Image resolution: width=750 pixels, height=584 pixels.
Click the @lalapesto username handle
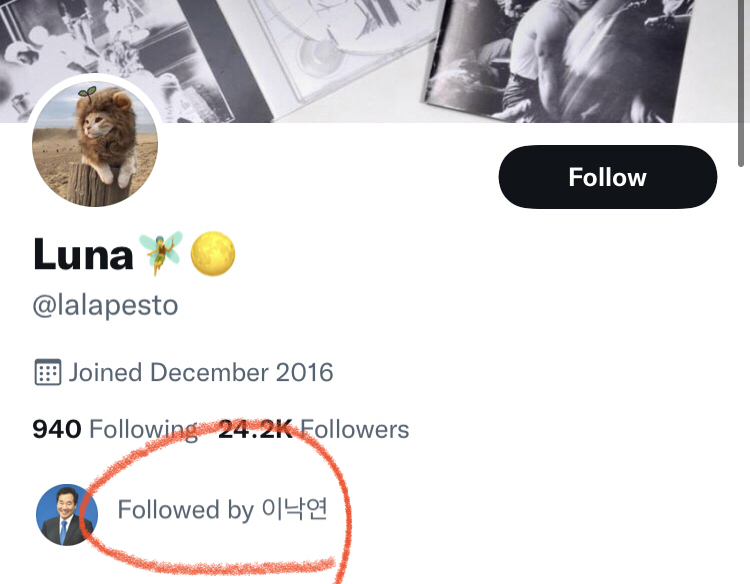pyautogui.click(x=105, y=305)
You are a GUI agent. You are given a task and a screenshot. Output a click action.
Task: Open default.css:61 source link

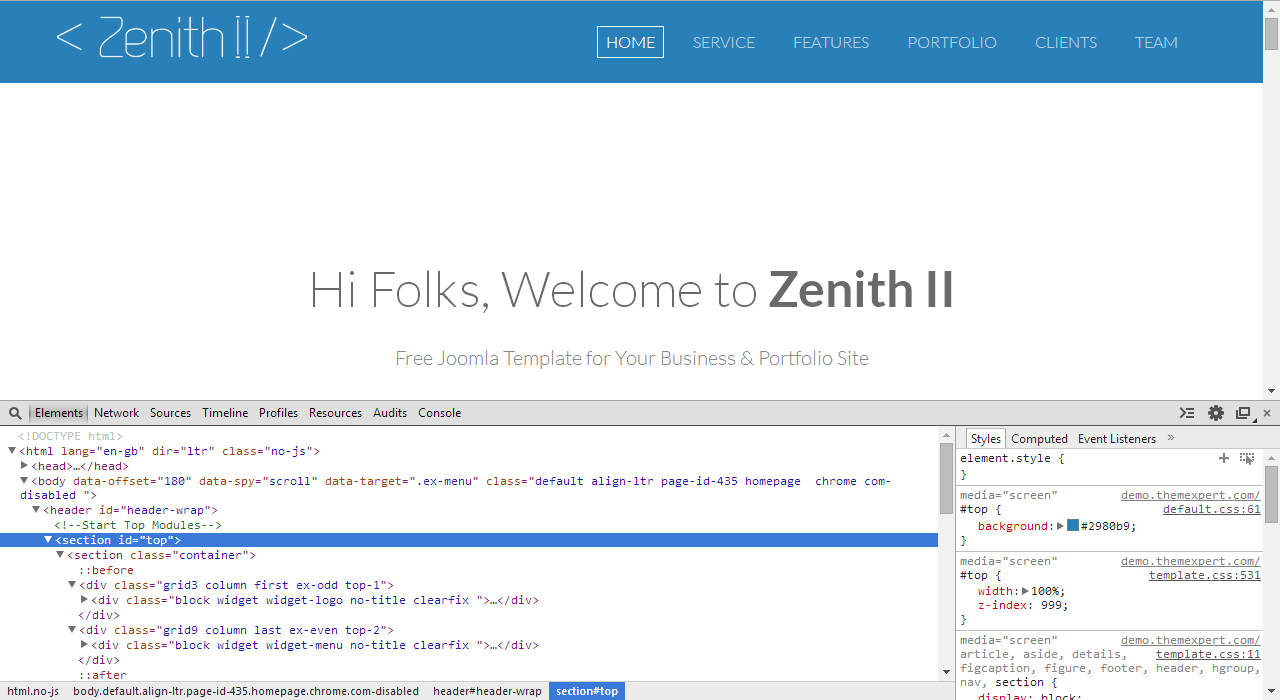(x=1211, y=509)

__________

Problem requirements: Pictures in the records above should not be copied. Repeat everything else exactly.

Exercise answer:
Image resolution: width=750 pixels, height=584 pixels.
Click the @lalapesto username handle
pyautogui.click(x=105, y=305)
You are a GUI agent. You are given a task and a screenshot. Output a click action.
Task: Open default.css:61 source link

(x=1211, y=509)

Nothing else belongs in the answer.